The lack of definitive data on the advisability of treating hypertension in persons 80 years of age or older is reflected in the U.S. and European guidelines on management of hypertension. HYVET puts the question of the usefulness of treating hypertension in the very old to rest and provides important guidance to physicians and writers of such guidelines.5 A significant and clinically important decrease in the rates of death from any cause and of fatal or nonfatal heart failure was found at a median of 1.8 years of follow-up. Although in the intention-to-treat analysis, the decrease in the risk of any stroke did not reach nominal significance, the study was stopped prematurely for ethical reasons at the advice of an independent data monitoring committee, owing to the significant benefit of active therapy with regard to death from any cause. Although it is unfortunate that the stopping rules for this eventuality were not established a priori, it would have been difficult to continue the study in the presence of a clear effect on death from any cause.

The investigators and, apparently, the data monitoring committee considered this finding to be unexpected. Beckett et al. propose a plausible explanation for the more pronounced effect of HYVET on total mortality. The proportion of strokes that were fatal in HYVET was higher than that in previous studies of younger individuals. Nevertheless, the observed relative risk reduction in total mortality is within the 95% confidence intervals of the relative risk reduction reported in other studies of hypertension in the elderly (Swedish Trial in Older Patients with Hypertension, the Systolic Hypertension in the Elderly Program, and the Systolic Hypertension in Europe trial).

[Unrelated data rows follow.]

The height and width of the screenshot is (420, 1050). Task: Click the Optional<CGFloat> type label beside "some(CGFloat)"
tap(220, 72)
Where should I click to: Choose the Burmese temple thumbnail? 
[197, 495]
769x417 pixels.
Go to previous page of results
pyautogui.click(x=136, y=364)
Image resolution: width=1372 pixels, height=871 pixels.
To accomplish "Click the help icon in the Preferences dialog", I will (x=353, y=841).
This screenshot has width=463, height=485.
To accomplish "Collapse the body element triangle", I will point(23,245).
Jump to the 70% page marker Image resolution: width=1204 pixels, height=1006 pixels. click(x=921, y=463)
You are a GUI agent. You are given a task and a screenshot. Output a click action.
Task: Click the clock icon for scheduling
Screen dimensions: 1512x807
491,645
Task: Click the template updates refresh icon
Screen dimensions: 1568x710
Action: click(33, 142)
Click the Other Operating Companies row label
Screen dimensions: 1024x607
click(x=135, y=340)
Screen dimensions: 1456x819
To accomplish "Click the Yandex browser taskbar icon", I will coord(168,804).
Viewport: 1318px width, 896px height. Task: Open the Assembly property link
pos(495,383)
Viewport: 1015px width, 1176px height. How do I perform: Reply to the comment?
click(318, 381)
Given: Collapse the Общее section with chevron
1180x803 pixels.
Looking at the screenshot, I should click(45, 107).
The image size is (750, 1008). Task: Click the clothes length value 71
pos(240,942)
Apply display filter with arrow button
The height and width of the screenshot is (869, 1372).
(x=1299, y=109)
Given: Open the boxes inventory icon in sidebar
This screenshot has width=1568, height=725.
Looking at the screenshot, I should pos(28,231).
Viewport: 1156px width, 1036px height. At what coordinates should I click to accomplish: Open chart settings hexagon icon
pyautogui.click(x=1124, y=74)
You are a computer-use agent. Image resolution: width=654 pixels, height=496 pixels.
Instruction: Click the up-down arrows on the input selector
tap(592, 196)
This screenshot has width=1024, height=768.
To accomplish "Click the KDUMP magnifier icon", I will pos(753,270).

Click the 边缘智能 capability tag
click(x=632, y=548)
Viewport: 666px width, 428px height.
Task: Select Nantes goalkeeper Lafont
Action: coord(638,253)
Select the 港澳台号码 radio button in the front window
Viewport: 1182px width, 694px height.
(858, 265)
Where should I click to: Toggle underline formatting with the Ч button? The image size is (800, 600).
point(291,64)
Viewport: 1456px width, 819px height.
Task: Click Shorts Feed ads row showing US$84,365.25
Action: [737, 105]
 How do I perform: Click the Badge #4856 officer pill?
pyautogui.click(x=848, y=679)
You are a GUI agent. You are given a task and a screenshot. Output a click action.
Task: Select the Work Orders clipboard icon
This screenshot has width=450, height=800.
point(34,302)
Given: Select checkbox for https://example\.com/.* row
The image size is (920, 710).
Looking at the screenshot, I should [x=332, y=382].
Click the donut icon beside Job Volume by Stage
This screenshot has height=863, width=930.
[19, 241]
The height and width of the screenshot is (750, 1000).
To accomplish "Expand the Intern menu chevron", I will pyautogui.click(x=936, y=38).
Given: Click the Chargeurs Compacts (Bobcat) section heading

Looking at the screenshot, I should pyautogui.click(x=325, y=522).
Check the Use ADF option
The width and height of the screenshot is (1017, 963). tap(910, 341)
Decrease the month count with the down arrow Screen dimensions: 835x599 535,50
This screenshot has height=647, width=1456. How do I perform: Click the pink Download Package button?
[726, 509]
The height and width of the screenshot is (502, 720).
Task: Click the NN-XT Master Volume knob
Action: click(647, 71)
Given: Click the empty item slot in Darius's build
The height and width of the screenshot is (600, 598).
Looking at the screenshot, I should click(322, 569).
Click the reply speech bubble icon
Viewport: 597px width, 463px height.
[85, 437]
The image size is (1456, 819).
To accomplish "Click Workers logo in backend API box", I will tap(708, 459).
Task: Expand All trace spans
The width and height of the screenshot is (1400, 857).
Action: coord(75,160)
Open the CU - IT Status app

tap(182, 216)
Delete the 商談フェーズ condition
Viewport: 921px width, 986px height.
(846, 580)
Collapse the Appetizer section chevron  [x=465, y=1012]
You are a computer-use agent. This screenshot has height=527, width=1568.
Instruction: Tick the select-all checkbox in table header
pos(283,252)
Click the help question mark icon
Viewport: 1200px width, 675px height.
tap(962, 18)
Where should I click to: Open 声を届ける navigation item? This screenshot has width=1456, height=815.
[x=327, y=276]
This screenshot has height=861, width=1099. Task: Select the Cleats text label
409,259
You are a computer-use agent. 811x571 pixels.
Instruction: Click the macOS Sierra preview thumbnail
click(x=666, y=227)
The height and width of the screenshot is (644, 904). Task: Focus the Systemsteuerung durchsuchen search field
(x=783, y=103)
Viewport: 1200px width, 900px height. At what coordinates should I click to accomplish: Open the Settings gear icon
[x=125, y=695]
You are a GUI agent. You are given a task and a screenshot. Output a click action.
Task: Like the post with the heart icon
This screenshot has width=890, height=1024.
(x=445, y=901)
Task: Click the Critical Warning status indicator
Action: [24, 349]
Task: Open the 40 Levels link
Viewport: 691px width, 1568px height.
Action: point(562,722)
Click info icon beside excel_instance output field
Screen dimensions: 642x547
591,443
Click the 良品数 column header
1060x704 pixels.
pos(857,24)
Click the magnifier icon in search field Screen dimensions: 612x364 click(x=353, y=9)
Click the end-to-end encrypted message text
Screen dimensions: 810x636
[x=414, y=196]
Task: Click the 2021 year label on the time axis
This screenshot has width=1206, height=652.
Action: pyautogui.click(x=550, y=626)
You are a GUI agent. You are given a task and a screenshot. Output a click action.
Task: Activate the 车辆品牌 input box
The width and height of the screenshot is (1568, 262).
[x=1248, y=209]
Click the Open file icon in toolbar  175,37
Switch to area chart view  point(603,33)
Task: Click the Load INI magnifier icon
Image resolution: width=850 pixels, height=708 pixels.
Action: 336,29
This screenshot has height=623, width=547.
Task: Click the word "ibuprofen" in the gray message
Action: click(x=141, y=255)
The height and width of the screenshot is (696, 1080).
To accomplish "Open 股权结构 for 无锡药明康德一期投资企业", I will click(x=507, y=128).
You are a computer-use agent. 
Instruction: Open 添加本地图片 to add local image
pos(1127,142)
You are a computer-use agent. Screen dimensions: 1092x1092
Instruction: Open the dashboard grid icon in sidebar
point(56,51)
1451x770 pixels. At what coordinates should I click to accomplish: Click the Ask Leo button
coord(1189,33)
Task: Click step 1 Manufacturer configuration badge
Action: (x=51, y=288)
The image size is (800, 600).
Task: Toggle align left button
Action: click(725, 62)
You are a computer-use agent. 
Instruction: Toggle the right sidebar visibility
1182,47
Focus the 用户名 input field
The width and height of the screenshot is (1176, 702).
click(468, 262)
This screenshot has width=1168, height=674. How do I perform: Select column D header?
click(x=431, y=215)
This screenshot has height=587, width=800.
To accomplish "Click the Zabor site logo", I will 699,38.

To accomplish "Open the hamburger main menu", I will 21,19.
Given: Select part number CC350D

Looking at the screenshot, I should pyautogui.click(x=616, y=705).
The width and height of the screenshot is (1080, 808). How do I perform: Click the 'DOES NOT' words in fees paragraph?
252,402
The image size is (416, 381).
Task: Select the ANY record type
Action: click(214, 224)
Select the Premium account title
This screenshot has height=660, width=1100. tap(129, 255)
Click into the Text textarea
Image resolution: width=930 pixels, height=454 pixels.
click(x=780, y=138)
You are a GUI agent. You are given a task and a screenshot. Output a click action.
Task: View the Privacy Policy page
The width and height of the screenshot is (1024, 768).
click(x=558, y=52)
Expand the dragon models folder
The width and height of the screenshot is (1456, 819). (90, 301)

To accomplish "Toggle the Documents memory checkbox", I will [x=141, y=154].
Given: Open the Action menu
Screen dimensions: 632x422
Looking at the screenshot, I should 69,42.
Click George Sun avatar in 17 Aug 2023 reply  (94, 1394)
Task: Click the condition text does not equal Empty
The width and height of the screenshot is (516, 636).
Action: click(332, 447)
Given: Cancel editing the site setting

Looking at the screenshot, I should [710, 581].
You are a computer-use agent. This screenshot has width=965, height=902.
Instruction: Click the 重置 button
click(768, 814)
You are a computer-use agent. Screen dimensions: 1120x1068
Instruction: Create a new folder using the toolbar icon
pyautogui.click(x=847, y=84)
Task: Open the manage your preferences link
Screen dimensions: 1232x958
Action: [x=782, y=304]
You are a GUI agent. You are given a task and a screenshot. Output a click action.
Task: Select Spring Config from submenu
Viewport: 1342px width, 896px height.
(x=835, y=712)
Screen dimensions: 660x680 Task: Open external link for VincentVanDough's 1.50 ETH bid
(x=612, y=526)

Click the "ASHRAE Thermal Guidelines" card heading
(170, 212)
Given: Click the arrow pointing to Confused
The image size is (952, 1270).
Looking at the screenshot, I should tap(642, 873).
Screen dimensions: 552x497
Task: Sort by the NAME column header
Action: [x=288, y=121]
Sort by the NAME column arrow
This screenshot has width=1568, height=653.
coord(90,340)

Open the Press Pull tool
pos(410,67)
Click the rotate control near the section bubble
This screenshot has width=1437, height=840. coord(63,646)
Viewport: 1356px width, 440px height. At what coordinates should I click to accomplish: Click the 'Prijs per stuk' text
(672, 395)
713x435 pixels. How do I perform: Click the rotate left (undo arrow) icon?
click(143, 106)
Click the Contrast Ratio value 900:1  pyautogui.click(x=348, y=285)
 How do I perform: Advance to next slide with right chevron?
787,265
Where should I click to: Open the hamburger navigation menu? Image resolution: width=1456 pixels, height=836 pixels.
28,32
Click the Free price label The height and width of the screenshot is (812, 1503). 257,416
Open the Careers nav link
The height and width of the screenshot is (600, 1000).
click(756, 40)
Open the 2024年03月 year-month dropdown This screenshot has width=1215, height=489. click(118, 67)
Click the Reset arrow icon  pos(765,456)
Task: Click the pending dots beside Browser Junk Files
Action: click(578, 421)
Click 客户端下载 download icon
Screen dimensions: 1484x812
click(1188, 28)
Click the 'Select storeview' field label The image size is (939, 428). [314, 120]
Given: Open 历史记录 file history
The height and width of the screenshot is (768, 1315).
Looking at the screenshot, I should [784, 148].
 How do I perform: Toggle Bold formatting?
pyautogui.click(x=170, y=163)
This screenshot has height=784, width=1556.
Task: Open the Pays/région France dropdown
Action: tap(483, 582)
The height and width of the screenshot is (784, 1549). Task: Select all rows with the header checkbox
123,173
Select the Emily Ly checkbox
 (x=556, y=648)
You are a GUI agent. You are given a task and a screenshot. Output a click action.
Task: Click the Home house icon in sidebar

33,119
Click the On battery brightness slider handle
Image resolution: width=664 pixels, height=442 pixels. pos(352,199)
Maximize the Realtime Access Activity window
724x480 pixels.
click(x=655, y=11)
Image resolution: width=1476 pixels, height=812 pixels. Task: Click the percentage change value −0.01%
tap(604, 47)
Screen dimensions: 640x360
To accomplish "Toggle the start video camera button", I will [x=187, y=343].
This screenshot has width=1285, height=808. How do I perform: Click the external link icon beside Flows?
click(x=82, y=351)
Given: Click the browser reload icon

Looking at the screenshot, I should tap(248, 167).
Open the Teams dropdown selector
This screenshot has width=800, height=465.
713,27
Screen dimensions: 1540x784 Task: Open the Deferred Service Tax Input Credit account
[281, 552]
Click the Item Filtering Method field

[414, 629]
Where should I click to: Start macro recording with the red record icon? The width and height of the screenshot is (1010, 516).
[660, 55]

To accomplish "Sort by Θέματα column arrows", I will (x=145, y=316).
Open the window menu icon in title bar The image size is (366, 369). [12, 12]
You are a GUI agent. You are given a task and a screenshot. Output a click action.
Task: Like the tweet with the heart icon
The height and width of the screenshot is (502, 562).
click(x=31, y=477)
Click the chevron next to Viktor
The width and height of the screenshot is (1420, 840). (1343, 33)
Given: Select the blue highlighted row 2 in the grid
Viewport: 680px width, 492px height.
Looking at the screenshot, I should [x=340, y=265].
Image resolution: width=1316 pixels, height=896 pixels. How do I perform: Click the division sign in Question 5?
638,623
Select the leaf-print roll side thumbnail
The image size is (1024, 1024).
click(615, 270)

Thus, the findings of HYVET are consistent with those of previous trials and indicate an overall significant benefit of the treatment of hypertension in the very old.

In applying the findings of this trial, we should keep in mind that the patients in HYVET were healthier than normal for their age. Aging affects people to various degrees, depending on inherited characteristics, lifestyle, and disease. Like all clinical trials, those involving old persons with hypertension must also involve individualized treatment that takes into account the factors that are associated with aging as well as individual preference.

The results of HYVET prove that it is not too late to start antihypertensive therapy in older people and expands the upper limit of the age spectrum for which there is evidence from clinical trials of a treatment benefit. The question of the benefit, risk, and expense associated with therapy for young, low-risk patients who may need treatment for decades deserves attention. Current practice is based on incomplete evidence as well as speculation.10 The HYVET investigators deserve to be congratulated for persevering and ultimately succeeding in proving the benefit of treating hypertension in the very old.